§ PROBLEM DESCRIPTION
Shift every coordinate in the answers of the material below up by 25, and write out all of the material again with the requests included. Leave the pictures out.

§ PROVIDED ENTRIES
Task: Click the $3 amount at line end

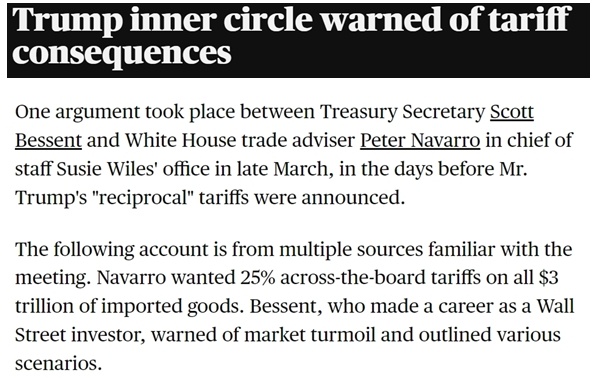Action: click(x=548, y=277)
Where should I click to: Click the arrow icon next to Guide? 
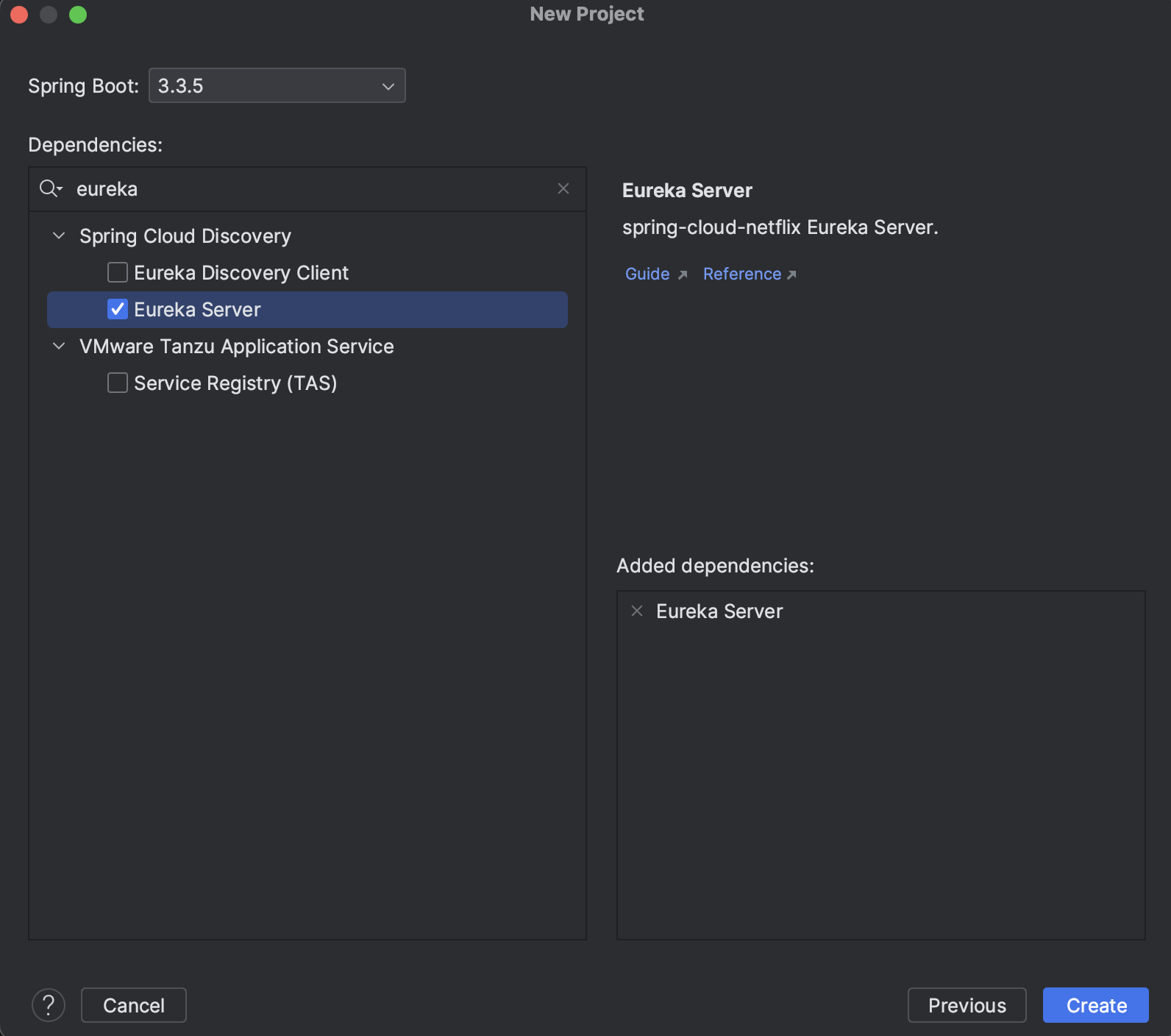pyautogui.click(x=683, y=274)
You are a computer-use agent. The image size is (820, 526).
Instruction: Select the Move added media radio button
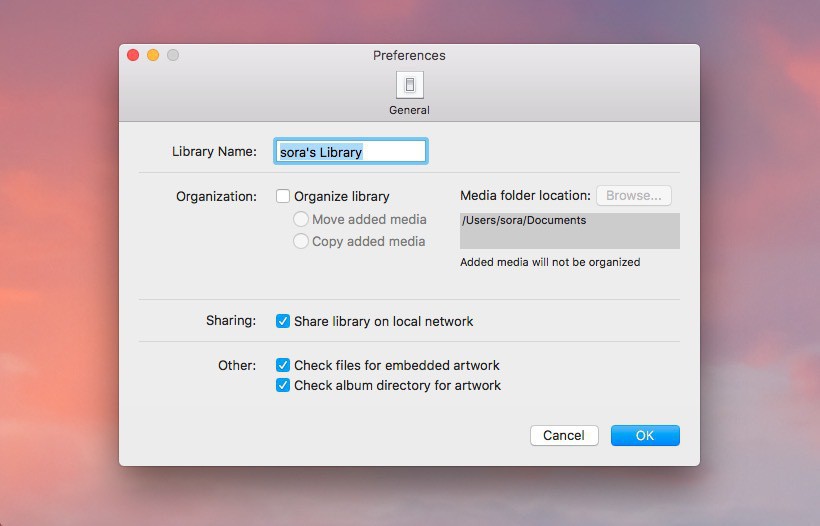(300, 220)
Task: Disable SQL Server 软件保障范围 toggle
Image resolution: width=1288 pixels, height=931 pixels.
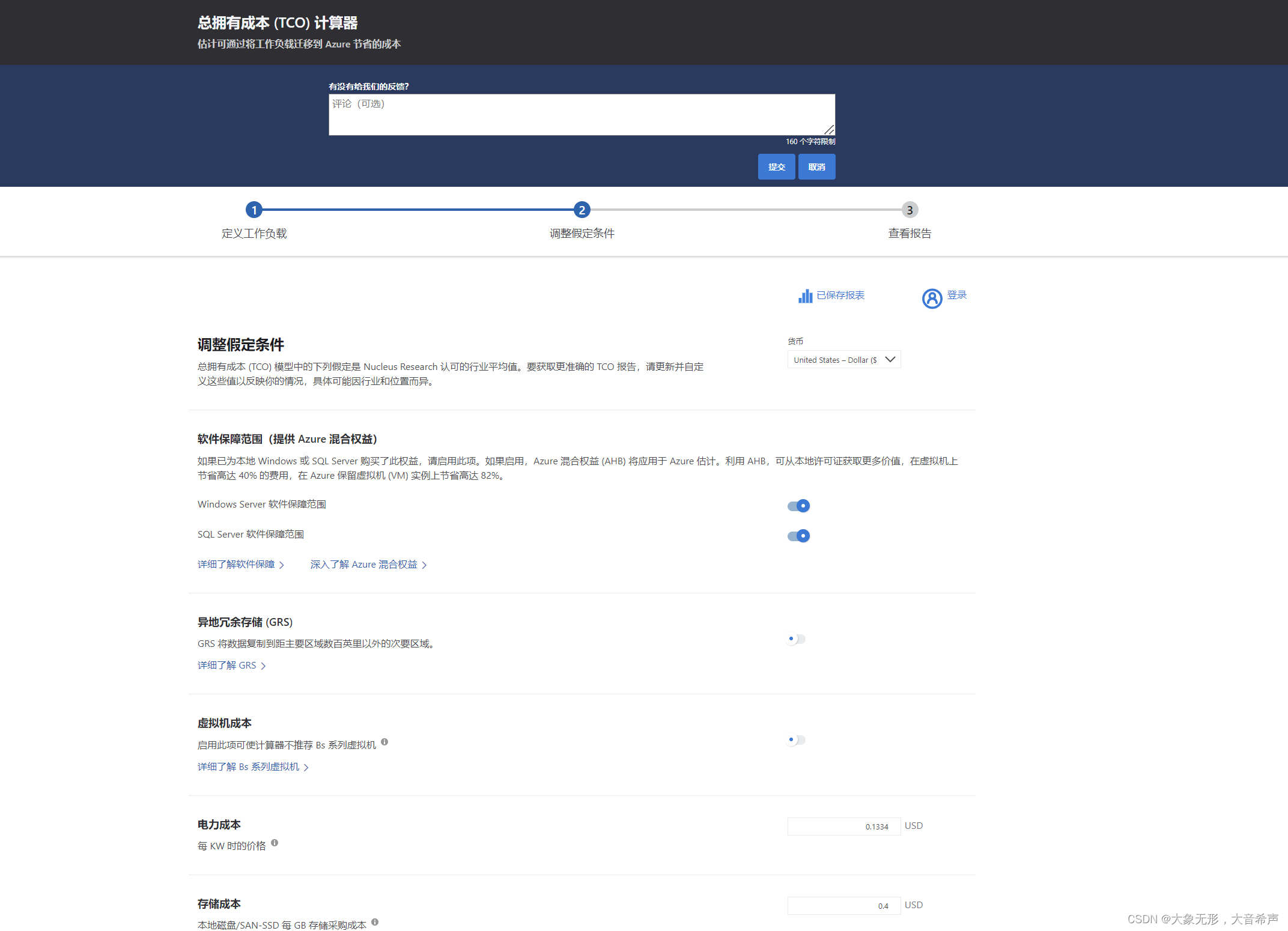Action: (x=798, y=536)
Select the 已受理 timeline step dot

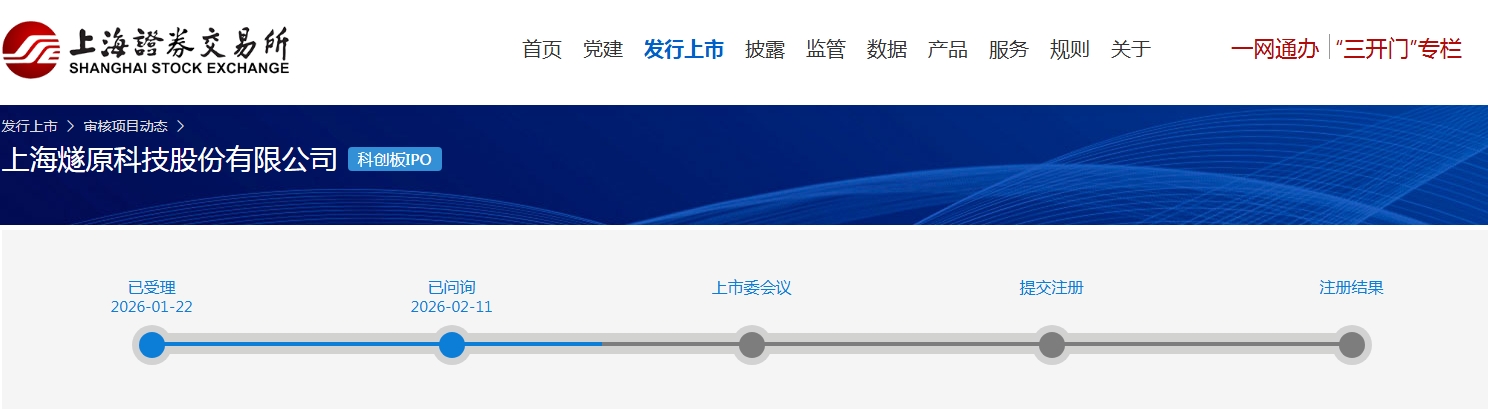click(152, 345)
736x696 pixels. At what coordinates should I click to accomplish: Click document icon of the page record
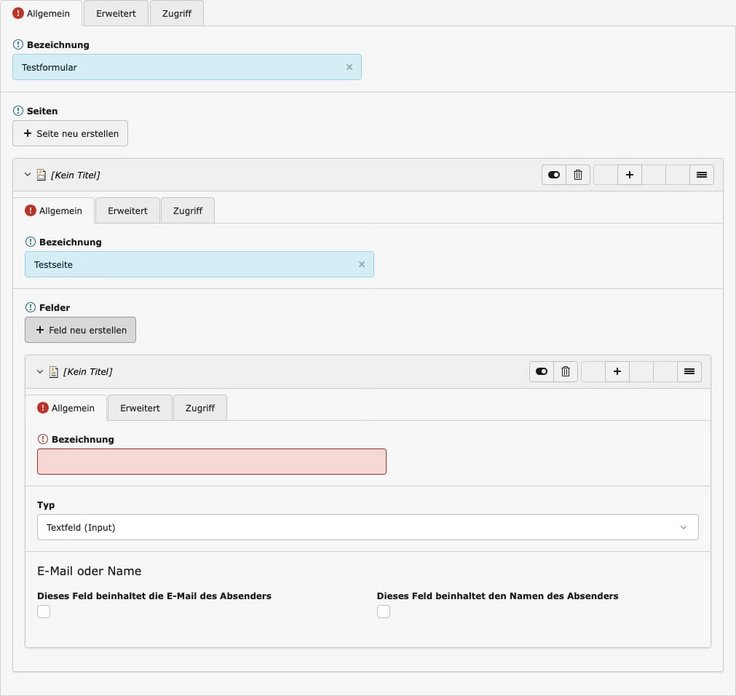41,175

§ ANSWER BELOW
Task: Click the $3 amount at line end

Action: click(x=573, y=302)
Where should I click to: Click the arrow icon next to Guide? 
pyautogui.click(x=708, y=299)
You are a computer-use agent. The image size is (820, 526).
Instruction: Select the Move added media radio button
(325, 245)
Task: Disable SQL Server 软件保障范围 toggle
Image resolution: width=1288 pixels, height=931 pixels.
Action: (x=823, y=561)
Select the 已受理 timeline step dot

click(177, 370)
736x696 pixels. At what coordinates should I click to accomplish: Click document icon of the page record
66,200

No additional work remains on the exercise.